■ **Task details**:
Copy out each line from the rows below that contains the word "right".

■ **Supplied material**:
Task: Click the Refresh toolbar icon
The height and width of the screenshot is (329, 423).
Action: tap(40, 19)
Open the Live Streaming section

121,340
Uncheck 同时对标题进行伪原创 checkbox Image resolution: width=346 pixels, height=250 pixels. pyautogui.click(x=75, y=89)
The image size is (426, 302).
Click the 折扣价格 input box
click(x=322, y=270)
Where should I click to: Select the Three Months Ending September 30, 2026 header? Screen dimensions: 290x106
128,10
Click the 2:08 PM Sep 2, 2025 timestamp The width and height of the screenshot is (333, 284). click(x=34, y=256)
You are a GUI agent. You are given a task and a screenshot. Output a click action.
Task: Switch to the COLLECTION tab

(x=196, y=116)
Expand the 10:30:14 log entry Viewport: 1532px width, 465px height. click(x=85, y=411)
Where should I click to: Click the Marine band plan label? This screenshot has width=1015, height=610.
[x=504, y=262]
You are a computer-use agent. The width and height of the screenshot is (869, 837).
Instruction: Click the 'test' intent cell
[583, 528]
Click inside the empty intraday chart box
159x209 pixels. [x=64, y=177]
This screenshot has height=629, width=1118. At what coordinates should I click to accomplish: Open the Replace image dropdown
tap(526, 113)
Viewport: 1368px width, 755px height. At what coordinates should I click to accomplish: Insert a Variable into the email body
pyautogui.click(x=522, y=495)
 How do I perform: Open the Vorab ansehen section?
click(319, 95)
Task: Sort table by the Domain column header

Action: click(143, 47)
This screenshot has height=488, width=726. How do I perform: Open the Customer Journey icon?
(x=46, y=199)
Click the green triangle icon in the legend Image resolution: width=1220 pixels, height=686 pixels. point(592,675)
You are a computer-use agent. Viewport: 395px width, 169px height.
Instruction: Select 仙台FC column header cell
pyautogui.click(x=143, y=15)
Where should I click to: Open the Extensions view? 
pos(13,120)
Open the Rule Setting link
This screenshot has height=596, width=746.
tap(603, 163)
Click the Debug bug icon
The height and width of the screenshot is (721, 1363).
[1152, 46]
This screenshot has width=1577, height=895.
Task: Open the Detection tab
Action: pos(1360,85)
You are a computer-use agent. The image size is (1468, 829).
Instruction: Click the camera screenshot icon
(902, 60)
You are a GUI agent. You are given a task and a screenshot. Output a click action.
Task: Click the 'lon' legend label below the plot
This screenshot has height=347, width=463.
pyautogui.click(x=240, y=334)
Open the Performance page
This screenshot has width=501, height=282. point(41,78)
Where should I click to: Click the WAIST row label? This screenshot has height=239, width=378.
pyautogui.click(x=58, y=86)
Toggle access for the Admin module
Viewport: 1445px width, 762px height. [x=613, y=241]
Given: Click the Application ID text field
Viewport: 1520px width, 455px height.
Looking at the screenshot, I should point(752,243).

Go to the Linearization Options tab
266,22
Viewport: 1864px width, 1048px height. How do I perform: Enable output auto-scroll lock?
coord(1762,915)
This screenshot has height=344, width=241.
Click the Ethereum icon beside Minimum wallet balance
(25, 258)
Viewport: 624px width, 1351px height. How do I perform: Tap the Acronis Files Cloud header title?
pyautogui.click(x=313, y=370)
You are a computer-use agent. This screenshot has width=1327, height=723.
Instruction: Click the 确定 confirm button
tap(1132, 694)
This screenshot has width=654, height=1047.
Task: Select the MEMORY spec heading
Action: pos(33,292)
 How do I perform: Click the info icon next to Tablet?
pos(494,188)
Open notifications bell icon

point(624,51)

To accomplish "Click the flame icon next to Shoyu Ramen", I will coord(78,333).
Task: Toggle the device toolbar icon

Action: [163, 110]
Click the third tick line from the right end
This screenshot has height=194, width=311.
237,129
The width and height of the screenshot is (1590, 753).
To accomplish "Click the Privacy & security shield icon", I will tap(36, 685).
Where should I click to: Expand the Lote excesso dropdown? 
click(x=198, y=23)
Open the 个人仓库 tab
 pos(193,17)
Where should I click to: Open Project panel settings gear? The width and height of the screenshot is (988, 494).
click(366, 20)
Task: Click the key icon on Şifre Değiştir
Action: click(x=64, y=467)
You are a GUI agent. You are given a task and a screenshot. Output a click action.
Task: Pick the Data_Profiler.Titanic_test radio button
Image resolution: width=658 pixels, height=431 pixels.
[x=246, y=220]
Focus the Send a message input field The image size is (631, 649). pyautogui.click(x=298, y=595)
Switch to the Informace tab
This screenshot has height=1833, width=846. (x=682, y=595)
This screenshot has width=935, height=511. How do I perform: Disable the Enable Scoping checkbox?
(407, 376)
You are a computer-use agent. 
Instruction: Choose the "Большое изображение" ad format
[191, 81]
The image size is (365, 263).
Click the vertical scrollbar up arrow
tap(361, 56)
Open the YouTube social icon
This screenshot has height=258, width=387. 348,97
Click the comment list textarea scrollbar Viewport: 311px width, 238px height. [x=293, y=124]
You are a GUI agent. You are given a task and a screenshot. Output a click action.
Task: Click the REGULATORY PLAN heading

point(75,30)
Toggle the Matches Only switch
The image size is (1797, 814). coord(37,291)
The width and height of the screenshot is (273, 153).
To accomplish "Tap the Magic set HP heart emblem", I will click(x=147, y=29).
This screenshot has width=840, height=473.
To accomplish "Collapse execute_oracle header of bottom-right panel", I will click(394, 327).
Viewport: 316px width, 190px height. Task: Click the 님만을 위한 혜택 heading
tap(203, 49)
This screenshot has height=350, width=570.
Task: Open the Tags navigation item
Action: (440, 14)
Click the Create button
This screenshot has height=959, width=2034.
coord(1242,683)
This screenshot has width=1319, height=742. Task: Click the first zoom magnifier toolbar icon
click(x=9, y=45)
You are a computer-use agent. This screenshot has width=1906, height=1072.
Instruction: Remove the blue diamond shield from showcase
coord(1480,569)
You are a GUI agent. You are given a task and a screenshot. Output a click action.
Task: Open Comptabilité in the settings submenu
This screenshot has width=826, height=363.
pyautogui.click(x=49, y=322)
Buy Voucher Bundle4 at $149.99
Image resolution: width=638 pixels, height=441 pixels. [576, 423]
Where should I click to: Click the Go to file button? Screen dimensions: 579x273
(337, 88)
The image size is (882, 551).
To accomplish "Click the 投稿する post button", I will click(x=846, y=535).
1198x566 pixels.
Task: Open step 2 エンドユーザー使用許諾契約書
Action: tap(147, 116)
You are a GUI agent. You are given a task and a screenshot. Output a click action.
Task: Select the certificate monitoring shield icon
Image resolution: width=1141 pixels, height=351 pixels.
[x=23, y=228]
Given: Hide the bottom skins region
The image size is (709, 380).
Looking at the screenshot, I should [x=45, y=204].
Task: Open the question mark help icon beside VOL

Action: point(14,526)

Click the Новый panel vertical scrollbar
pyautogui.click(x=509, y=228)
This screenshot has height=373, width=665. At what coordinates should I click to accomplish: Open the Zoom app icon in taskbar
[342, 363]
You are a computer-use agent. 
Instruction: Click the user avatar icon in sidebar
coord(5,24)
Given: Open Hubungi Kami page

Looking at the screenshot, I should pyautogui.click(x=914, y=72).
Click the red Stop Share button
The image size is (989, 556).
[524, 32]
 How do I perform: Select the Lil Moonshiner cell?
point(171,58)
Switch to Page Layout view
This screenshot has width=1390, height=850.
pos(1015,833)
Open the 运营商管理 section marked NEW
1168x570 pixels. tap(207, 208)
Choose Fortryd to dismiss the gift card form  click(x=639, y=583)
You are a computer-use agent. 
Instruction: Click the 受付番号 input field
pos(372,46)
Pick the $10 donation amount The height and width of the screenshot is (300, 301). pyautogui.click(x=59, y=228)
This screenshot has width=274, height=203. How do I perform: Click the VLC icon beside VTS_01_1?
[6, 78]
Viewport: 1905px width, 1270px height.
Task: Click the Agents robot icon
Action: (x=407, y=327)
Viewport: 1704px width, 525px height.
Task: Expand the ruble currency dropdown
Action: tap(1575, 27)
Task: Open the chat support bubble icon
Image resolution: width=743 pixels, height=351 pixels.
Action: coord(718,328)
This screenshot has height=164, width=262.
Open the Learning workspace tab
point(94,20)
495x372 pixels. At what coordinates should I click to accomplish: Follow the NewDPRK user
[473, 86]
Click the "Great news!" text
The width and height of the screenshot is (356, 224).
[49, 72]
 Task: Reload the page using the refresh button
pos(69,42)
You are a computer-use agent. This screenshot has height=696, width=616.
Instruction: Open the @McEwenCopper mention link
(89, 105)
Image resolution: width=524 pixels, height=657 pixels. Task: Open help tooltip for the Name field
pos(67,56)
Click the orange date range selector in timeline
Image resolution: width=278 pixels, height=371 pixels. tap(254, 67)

■ **Written answer**:
Click the third tick line from the right end
To accomplish "Collapse execute_oracle header of bottom-right panel", I will click(394, 327).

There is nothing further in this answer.